Strategy

Strategy: Make it Really Fast vs Do the Work Up Front

In Cool spatial algos with Neo4j: Part 1 - Routing with A* in Ruby Peter Neubauer not only does a fantastic job explaining a complicated routing algorithm using the graph database Neo4j, but he surfaces an interesting architectural conundrum: make it really fast so work can be done on the reads or do all the work on the writes so the reads are really fast.

The money quote pointing out the competing options is:

[Being] able to do these calculations in sub-second speeds on graphs of millions of roads and waypoints makes it possible in many cases to abandon the normal approach of precomputing indexes with K/V stores and be able to put routing into the critical path with the possibility to adapt to the live conditions and build highly personalized and dynamic spatial services.

The poster boys for the precompute strategy is SimpleGeo, a startup that is building a "scaling infrastructure for geodata." Their strategy for handling geodata is to use Cassandra and build two clusters: one for indexes and one for records. The records cluster is a simple data lookup. The index cluster has a carefully constructed key for every lookup scenario. The indexes are computed on the write, so reads are very fast. Ad hoc queries are not allowed. You can only search on what has been precomputed.

What I think Peter is saying is because a graph database represents the problem in such a natural way and graph navigation is so fast, it becomes possible to run even large complex queries in real-time. No special infrastructure is needed.

If you are creating a geo service, which approach would you choose? Before you answer, let's first ponder: is the graph database solution really solving the same problem as SimpleGeo is solving?

Not really. In this configuration the graph database is serving more like a specialized analytics database.

What SimpleGeo wanted is a system supporting very high write loads, be an operational no-brainer, be highly available, and perform well. SimpleGeo just started and they have over 1TB of data. It must be much larger now and growing all the time, probably exponentially. A graph database constrained to a single node simply can't compete in this space.

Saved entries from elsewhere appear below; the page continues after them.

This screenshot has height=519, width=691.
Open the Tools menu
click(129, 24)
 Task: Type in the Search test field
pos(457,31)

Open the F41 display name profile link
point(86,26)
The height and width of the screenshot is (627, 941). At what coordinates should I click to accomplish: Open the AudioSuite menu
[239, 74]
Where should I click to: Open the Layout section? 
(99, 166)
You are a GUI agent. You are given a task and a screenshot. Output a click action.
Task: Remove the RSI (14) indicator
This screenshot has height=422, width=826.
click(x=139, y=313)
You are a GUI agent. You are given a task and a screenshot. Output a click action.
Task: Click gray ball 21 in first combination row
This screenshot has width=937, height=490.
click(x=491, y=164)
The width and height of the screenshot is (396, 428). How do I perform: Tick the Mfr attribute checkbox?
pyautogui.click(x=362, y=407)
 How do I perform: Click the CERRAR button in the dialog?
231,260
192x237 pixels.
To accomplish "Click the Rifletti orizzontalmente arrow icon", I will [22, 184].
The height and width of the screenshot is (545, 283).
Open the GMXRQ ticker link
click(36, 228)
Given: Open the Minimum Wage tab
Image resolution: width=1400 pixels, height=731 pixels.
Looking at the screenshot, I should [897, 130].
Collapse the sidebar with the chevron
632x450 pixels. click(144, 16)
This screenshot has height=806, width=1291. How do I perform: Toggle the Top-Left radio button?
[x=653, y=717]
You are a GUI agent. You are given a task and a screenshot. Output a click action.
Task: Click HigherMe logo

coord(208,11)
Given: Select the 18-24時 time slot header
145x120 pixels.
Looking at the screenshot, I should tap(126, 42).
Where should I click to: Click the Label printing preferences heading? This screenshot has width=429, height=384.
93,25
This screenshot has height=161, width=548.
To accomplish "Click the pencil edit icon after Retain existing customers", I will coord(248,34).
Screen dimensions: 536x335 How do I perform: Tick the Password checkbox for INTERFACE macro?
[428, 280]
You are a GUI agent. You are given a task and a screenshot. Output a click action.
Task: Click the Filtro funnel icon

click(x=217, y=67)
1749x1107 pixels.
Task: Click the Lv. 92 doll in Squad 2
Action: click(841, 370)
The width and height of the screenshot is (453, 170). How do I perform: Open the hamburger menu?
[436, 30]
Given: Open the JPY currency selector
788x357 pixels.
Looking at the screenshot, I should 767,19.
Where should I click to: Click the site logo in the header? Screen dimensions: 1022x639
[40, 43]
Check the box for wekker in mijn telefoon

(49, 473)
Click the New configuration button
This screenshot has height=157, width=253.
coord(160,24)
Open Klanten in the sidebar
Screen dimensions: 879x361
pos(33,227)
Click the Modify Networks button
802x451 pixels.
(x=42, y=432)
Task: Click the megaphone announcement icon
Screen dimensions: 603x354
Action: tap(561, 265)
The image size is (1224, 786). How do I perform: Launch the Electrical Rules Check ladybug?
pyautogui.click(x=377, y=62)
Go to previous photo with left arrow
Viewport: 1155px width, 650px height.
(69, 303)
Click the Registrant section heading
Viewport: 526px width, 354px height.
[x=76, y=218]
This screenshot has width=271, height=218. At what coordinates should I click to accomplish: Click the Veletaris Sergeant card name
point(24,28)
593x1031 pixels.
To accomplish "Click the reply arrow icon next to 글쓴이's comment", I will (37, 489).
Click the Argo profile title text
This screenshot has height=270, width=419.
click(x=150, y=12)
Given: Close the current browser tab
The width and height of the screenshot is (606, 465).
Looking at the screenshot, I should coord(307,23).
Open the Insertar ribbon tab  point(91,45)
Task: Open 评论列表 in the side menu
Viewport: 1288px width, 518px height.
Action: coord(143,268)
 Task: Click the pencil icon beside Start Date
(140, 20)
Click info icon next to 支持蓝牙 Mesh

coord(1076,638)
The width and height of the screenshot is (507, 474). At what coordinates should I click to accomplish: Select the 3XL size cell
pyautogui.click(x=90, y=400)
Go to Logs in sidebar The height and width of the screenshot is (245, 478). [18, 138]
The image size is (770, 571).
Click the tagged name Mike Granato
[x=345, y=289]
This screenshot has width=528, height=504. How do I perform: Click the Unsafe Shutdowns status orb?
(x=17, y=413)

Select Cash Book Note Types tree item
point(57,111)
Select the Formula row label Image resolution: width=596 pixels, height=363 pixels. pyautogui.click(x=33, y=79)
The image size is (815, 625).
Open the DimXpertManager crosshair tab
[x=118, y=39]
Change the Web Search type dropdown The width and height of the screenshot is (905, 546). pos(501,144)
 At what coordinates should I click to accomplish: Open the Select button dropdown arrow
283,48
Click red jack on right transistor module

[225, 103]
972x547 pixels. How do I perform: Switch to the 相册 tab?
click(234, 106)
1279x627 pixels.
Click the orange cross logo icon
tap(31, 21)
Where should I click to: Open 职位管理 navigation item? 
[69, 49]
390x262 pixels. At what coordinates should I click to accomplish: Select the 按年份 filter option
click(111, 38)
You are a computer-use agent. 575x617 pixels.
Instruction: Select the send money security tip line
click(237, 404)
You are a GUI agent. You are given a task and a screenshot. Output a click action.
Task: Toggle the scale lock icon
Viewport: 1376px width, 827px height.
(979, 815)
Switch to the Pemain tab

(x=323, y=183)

So SimpleGeo's architecture makes a great deal of sense for their requirements. Using a lot of up front smarts they've created a system that can handle very high write loads and it performs amazingly well for reads. The downside is they are very limited because everything has to be precanned. Well, that works for them, so far.

Wouldn't a SSD solve everything? Consider a system handling very high write loads while sequentially scanning very large tables to satisfy requests. The backplane of that box will be saturated in a heartbeat. SSD doesn't make large problems small and doesn't make complex queries over large datasets magically solvable either. SSD simply changes the scale-up scale-out transition curve.

SimpleGeo could keep graph databases as their index nodes. There's a lag between their data cluster and their index cluster anyway, so the index cluster could be a graph cluster. Or perhaps they could keep a graph cluster in parallel for ad hoc queries. What I'm not sure about is how a graph larger than RAM will perform or how it will perform in a replicated load balanced situation within the same datacenter and then across multiple datacenters. Mapping all queries to a key-value lookup is a very robust approach.

Joe Stump took a lot of crap for suggesting a relational database couldn't scale to solve their problem. Given all the hubbub it's interesting that a graph database and not a relational database turns out to be the speed demon. It almost makes one think that in the same way there are optimal human body types for each sport (top level sprinters are muscular, higher proportion of fast twitch fibers, for example), there may be optimal data structures for solving specific problems.